— WHAT THIS TASK INVOLVES —
Check every line of the records below for the string "menu" and copy the ones that have it.
--- AVAILABLE DATA ---
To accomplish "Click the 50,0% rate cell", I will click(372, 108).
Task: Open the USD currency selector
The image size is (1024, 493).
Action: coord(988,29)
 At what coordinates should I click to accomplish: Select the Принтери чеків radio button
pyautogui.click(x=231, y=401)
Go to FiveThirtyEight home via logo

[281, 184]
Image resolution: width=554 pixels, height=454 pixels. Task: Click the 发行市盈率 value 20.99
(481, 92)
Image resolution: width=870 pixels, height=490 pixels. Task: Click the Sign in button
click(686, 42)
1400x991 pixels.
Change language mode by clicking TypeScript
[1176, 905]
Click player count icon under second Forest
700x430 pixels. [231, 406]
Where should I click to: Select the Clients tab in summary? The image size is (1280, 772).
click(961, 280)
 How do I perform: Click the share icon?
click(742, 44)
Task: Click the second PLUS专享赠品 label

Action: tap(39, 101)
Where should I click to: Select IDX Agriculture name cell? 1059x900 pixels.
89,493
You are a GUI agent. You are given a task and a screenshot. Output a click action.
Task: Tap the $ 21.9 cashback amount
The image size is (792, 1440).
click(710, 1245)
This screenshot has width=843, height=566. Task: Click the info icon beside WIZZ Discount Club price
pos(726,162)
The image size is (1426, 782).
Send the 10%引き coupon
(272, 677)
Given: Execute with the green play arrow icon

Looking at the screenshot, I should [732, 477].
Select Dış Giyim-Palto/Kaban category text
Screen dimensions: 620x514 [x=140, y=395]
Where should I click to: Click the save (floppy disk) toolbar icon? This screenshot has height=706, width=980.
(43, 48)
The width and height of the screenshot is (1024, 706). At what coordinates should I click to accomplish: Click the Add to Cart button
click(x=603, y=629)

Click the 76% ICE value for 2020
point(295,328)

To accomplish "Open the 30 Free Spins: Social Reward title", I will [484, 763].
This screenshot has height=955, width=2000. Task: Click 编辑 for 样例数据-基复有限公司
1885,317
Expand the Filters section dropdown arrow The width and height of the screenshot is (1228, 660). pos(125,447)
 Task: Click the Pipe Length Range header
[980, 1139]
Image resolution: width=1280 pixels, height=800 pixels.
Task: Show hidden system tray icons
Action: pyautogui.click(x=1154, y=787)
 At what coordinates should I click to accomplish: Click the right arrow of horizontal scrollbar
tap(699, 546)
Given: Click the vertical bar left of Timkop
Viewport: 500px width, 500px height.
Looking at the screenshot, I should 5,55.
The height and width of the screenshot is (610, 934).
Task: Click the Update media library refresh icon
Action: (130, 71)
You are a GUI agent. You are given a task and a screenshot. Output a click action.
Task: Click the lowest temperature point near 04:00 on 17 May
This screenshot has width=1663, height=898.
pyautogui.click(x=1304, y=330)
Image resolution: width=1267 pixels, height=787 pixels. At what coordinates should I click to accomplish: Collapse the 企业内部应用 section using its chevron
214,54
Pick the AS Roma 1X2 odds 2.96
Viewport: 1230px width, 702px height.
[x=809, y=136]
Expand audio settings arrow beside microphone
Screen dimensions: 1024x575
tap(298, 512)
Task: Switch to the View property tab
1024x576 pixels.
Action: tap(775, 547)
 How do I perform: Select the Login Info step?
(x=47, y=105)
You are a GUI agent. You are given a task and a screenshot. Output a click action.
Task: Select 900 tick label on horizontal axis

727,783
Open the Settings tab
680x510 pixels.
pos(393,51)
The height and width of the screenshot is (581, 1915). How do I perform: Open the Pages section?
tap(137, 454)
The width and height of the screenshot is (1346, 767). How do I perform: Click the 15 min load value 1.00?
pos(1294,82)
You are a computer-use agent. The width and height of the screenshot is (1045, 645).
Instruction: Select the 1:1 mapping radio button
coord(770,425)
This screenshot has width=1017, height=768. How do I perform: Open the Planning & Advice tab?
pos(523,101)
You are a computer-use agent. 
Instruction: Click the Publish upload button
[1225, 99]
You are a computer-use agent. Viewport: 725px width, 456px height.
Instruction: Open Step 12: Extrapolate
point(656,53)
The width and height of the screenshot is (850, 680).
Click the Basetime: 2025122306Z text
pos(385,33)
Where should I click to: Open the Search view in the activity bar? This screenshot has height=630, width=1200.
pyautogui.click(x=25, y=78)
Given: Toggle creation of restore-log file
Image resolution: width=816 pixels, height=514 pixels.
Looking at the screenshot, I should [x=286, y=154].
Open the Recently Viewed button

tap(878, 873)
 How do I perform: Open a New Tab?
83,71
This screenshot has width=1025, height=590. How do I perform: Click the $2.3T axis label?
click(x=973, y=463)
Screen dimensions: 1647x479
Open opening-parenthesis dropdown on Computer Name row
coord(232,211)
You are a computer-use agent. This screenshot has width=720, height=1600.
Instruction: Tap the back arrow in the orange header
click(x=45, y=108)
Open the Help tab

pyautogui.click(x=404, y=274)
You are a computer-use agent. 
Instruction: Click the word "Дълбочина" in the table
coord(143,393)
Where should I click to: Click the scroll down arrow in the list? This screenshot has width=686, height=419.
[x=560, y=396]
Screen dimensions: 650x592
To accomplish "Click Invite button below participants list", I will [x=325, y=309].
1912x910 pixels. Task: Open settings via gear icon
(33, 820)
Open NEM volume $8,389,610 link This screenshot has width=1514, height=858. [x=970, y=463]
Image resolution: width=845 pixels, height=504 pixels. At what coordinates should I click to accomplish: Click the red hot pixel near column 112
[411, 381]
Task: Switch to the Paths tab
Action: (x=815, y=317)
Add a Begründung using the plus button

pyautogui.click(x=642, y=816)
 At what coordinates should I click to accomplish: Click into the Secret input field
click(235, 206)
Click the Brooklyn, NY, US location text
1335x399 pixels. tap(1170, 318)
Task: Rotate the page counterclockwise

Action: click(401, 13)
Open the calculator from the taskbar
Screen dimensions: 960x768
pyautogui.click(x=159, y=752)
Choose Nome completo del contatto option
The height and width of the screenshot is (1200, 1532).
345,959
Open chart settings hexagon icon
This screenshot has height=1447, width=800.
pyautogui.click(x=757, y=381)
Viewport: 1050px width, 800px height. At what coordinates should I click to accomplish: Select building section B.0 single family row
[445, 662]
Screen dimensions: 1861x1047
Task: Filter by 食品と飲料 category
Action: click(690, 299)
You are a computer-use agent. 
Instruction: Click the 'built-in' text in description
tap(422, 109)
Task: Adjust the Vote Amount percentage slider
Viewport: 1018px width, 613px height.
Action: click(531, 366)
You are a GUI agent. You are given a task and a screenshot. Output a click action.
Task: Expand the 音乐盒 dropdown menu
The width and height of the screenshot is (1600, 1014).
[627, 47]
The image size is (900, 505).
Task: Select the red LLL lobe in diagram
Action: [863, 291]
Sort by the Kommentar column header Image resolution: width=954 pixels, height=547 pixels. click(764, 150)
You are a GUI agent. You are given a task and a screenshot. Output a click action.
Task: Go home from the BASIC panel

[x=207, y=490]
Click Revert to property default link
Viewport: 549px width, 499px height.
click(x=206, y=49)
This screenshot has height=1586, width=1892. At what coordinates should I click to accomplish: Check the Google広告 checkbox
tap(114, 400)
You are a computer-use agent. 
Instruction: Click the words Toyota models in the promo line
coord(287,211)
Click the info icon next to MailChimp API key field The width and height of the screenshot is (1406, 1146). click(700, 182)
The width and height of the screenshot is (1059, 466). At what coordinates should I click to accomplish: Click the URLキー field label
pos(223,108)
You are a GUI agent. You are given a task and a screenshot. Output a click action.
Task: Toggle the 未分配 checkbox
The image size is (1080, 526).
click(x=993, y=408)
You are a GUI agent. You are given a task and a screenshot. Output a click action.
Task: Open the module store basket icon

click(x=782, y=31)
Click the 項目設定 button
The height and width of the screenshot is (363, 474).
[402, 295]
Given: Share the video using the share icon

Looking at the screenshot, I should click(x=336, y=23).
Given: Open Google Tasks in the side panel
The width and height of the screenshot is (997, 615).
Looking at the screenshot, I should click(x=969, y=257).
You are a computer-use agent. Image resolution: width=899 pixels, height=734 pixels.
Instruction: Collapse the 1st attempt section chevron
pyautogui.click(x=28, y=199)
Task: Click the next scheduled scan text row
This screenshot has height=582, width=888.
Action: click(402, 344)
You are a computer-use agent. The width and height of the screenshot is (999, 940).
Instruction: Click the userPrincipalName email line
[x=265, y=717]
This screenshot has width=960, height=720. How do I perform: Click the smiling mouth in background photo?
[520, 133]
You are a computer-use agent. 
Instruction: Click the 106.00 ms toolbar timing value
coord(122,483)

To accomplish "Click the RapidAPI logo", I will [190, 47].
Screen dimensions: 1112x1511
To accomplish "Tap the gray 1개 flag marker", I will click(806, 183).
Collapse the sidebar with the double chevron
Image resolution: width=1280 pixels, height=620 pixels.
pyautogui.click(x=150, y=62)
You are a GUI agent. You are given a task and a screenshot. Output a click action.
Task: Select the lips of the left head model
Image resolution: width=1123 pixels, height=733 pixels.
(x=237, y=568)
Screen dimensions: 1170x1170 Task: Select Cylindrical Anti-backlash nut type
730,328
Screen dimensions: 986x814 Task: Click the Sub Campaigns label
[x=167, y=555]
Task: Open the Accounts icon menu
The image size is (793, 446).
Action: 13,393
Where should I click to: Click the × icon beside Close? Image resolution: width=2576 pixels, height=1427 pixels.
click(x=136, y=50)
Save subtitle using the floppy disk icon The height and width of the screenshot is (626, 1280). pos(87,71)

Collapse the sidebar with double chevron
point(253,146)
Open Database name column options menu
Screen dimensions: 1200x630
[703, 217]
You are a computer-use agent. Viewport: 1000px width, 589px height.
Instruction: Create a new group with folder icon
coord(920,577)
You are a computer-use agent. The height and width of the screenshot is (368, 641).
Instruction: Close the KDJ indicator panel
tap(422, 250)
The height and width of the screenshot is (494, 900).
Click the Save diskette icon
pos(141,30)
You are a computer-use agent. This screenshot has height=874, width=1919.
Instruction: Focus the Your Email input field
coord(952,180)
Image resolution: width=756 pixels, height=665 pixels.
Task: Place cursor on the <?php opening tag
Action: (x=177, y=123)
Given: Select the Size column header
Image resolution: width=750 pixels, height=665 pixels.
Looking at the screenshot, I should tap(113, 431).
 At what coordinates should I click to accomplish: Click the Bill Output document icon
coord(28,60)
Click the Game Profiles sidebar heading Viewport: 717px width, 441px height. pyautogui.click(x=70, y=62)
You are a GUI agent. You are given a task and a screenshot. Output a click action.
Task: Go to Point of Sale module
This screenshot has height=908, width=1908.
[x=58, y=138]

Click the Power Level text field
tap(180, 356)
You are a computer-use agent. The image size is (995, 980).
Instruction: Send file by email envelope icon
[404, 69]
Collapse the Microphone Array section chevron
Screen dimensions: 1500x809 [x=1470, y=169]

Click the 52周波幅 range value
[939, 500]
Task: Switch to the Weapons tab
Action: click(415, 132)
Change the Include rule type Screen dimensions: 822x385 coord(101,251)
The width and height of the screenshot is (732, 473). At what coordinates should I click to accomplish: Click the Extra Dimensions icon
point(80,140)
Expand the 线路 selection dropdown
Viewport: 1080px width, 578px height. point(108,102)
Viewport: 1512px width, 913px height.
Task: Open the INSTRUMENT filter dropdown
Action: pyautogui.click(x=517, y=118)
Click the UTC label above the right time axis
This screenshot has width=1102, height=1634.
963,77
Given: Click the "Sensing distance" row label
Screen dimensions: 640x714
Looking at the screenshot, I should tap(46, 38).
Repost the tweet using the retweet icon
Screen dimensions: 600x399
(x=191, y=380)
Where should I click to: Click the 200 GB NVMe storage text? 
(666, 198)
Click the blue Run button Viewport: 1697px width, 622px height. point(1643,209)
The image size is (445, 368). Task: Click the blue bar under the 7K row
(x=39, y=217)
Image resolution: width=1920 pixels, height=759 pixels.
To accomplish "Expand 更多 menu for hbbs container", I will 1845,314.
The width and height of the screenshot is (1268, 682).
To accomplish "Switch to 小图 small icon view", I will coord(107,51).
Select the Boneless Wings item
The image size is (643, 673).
---
— EXPECTED OUTPUT —
Task: Expand the 音乐盒 dropdown menu
Task: Open the Accounts icon menu
Open Database name column options menu
To accomplish "Expand 更多 menu for hbbs container", I will 1845,314.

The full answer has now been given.